-- Passage start --

Had an incredibly hard time deciding between fabrics and colors today. My initial impulse was an all green Crane. Then black. Then turquoise and green.
After about 20 minutes, I just grabbed these two pastels and called it a day.
Date: May 17, 2013
Days Spent on Project: 89
Person I would have sent it to: Another person in my support system right now, Michael McD. He’s now designing costumes full-time, and quite busy; I first met him when he was working at the Public a few years ago.
We don’t see each other in public often, but he’s been following my misadventures on Facebook. And he comments frequently. And he’s also a good sounding board and advice giver.
And, it’s nice to know that there are other people who will admit that times do get trying in this business. That’s nice to know.
Music I listened to while sewing: Mika. Again. Anything to boost the mood around here.
Thoughts/Feelings behind the block: I’m amazed how tenuous my grasp on a pleasant frame of mind is.
I’m back in the mindset from earlier this year when I started this project. Woke up at 5, having some wicked anxiety dreams. I managed to get back to sleep and let myself sleep in until 8:30am.
I am not happy today. I am not feeling upbeat.
I’m again convinced I’m crazy and angry and manic and rude and off-putting and ugly and bloated and stupid and inexperienced and young and green and arrogant and unwanted and alone and sick and dying and depressed.

-- Passage end --
-- Source excerpt start --

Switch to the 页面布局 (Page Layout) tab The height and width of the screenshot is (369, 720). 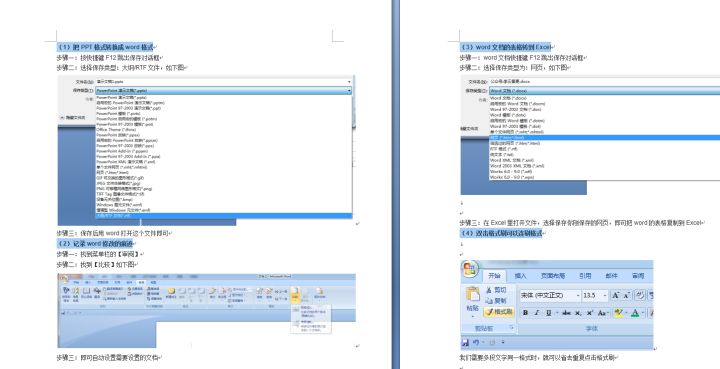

-- Source excerpt end --

Goal:
According to the sewing diary entry, how many days had been spent on the project?

Reply:
89 days.